Let $A$ be an algebra over a field $K$. Loosely speaking, an algebra is said to be tame if for each $d \in \mathbb{Z}_{>0}$ all but finitely-many of the indecomposable $A$-modules of $K$-dimension $d$ occur within a finite number of one-parameter families (indexed over $K$). (At least, this is often considered the definition when $K$ is algebraically closed… if there is a different definition for more general fields, please let me know.)
A standard (and extremely important) example of a tame algebra is $K[x]$, where $K$ is algebraically closed. As a principal ideal domain, its finite-dimensional indecomposable modules are isomorphic to quotients $K[x] / (p)$, where each $(p)$ is a primary ideal. In particular, the primary ideals of $K[x]$ are powers of irreducible elements of $K[x]$. Since $K$ is algebraically closed, these are just linear polynomials $x – \lambda$ with $\lambda \in K$. Hence, the indecomposable modules of dimension $d$ are given by the quotients $K[x] / (x – \lambda)^d$. So $K[x]$ is tame whenever $K$ is algebraically closed.
What happens if we remove the assumption that $K$ is algebraically closed? The situation seems to deteriorate somewhat. For example consider $\mathbb{Q}[x]$. This is still a principal ideal domain, so most of the above reasoning applies. However since $\mathbb{Q}$ is not algebraically closed, we have (for example) infinitely many irreducible polynomials $x^2 + p x +q$, where $p,q \in \mathbb{Q}$. Unless I am mistaken, this appears to produce a two-parameter family of indecomposable $\mathbb{Q}[x]$-modules of dimension 2: one can think of this from the perspective of representations of $\mathbb{Q}[x]$ by considering $2 \times 2$ matrices (up to commuting $\mathbb{Q}$-isomorphism/similarity over $\mathbb{Q}$) whose eigenvalues are roots of $x^2 + p x +q$ for each pair of rationals $(p,q)$ that yields an irreducible polynomial.
This appears to indicate that $\mathbb{Q}[x]$ is not tame, and thus (by a theorem of Drozd), is semi-wild (i.e. badly behaved from a representation-theoretic perspective). I find this extremely surprising to the point where I feel like there must be something wrong with my reasoning. This is especially considering that we have a 'classification' of indecomposables in terms of powers of irreducible polynomials of $\mathbb{Q}[x]$… though perhaps the problem here is a lack of classification of the irreducible polynomials themselves?
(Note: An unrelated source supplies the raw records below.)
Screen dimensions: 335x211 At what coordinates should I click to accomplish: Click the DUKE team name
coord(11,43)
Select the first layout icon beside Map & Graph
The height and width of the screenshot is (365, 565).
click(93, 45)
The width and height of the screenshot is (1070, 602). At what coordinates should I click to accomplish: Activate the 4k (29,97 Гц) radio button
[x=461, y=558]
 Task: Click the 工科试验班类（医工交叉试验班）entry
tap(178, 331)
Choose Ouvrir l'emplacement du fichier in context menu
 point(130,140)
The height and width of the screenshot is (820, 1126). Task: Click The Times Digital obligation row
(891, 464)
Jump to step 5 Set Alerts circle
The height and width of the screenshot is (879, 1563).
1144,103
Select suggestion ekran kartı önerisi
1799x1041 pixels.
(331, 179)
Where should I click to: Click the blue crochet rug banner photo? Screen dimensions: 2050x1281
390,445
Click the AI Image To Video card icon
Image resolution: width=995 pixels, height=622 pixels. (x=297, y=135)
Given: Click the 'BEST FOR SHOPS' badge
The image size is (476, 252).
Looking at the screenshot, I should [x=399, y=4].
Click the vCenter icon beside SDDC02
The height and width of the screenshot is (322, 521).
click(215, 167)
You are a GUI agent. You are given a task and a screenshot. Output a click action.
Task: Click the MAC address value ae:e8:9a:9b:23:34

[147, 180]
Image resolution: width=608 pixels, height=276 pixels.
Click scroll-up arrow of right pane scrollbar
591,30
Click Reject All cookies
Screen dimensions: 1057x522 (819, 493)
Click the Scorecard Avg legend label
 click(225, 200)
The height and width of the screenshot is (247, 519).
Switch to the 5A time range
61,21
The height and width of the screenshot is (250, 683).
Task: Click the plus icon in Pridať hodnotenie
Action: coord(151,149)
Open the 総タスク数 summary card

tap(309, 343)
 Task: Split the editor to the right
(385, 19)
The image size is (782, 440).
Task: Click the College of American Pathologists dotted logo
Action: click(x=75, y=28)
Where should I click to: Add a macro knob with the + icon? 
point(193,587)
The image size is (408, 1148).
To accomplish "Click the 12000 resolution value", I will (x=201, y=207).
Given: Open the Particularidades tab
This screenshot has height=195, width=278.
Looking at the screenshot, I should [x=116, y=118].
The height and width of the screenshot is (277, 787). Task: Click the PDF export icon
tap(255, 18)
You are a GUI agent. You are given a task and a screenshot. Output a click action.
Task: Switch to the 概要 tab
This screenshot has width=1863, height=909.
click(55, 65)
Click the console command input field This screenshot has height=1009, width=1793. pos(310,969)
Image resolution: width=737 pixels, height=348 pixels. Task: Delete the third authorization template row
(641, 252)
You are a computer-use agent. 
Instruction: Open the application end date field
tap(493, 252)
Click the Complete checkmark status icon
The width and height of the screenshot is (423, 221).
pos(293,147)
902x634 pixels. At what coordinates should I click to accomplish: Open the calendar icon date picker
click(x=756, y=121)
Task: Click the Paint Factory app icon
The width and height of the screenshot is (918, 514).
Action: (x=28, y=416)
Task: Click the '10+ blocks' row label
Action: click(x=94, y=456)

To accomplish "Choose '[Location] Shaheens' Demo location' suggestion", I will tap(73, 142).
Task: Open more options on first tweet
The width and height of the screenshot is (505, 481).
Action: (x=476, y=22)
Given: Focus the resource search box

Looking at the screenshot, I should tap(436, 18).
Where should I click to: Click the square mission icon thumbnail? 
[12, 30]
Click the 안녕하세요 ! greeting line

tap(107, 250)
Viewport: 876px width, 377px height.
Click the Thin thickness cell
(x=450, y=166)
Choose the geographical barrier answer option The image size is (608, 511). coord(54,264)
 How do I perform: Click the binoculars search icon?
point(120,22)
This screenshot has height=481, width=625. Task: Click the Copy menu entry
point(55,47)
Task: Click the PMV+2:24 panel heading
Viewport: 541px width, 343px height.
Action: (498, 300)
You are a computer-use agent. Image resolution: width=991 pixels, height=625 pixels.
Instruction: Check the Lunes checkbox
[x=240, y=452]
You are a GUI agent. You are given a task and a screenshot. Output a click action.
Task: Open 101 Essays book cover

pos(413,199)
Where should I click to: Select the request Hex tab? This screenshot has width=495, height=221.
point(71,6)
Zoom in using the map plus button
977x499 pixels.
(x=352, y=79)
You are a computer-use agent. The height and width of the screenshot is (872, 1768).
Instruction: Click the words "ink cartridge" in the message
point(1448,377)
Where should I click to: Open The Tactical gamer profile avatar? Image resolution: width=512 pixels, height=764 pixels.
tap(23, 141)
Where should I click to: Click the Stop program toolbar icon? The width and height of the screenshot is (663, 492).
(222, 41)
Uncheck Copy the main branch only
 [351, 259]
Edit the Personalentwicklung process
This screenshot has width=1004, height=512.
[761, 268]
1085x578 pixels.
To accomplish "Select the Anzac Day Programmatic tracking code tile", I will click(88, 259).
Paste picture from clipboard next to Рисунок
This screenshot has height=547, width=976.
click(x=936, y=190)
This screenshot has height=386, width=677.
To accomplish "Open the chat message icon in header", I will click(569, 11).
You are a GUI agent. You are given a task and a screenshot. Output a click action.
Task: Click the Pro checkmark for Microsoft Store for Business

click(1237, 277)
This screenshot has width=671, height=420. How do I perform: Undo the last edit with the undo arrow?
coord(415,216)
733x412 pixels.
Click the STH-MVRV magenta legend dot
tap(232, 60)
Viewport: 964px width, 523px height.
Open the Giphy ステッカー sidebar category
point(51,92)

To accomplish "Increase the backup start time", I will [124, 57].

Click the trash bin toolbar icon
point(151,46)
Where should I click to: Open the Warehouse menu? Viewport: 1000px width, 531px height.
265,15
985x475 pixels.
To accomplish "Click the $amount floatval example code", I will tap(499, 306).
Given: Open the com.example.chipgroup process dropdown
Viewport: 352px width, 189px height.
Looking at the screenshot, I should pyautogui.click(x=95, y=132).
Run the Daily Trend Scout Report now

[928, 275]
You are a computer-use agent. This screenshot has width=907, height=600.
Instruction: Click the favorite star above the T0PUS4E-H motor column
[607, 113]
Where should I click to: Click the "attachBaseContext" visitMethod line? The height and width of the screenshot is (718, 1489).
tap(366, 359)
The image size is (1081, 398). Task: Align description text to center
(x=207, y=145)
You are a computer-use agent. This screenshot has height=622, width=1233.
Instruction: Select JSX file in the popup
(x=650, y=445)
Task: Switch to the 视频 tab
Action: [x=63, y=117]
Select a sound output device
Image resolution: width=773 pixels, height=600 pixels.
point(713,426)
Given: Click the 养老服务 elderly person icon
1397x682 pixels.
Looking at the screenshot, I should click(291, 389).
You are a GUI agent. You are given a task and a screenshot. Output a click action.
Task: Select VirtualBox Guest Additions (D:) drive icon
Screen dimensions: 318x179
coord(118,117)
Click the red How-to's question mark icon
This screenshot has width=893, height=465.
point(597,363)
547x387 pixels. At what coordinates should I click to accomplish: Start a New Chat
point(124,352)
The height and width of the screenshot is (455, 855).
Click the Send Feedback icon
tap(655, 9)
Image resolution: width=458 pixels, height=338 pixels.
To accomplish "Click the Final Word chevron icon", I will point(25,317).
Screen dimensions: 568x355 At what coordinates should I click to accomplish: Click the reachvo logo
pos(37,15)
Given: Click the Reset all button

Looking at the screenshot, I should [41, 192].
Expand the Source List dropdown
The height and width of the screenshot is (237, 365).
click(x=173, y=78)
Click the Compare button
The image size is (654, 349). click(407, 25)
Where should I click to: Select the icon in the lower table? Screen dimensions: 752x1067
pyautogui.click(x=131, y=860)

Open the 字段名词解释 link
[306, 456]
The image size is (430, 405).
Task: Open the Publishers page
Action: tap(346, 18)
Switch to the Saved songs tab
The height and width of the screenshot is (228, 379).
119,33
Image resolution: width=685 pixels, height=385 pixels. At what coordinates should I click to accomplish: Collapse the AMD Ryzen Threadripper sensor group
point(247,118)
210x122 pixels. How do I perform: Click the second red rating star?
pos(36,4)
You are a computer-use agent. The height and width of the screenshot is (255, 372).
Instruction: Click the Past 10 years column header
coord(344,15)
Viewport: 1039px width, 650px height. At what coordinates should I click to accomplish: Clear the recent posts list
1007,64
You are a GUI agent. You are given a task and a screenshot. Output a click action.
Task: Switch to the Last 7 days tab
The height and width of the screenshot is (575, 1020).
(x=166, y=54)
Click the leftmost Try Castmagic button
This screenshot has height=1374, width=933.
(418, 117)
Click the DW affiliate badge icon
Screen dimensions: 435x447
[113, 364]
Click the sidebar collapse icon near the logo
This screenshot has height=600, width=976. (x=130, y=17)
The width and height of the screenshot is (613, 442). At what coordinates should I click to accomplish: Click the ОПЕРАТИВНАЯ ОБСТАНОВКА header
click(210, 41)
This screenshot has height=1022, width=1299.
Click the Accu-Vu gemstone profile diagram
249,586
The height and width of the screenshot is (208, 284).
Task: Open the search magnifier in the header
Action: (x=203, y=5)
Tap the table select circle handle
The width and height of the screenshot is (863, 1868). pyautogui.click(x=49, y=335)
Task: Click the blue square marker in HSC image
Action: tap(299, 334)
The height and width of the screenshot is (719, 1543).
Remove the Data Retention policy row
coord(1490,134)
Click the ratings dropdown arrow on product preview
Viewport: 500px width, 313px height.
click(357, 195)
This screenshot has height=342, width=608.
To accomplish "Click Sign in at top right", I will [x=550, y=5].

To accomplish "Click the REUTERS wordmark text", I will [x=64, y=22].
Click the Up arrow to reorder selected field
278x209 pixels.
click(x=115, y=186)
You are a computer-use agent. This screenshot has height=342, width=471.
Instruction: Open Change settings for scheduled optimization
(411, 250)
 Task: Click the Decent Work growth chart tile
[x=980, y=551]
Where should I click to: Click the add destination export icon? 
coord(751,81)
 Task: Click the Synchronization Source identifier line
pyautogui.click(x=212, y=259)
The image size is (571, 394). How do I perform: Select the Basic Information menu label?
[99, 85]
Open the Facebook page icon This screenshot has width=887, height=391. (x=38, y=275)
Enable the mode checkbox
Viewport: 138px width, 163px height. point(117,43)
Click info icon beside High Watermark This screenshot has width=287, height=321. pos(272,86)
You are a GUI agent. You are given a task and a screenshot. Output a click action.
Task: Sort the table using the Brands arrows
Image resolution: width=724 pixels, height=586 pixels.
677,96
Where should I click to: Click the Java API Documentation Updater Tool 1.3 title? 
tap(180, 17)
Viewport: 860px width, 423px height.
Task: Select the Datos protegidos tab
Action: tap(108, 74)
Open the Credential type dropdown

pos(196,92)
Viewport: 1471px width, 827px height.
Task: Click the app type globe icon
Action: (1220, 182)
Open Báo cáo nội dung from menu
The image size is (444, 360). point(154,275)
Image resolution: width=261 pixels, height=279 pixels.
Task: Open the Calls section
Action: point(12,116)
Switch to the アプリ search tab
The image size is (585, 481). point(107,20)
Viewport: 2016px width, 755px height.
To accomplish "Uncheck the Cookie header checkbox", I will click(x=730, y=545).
The problem seems to disappear if we consider finite fields, because then there are only finitely many choices of coefficients for each degree of polynomial.
Can anyone with more experience in this area confirm my reasoning here and/or offer further illumination on this matter?
Best Answer
The definition of tame representation type usually assumes that you're dealing with a finite dimensional algebra $A$ over a field $k$. In this case, the definition of a one parameter family of modules is that there is an $A$-$k[T]$-bimodule $X$ which is finitely generated and free over $k[T]$, and then the modules in the family are all required to be of the form $X \otimes_{k[T]} M$ for some $k[T]$-module $M$. The requirement is then that in any particular (finite) dimension over $k$, all but a finite number of indecomposable $A$-modules belong to a finite set of one parameter families. In other words, $k[T]$ is the model for tame representation type.
For an infinite dimensional algebra, I guess one can use the same definition, and then $k[x]$ would be tame. But you should beware that the finite/tame/wild trichotomy has only been proved for finite dimensional algebras, and it's not clear that one should try to apply the same definitions to infinite dimensional algebras. For example, there are algebras with no finite dimensional representations at all, and then do you want to say that those have finite representation type? It's all a bit unsatisfactory.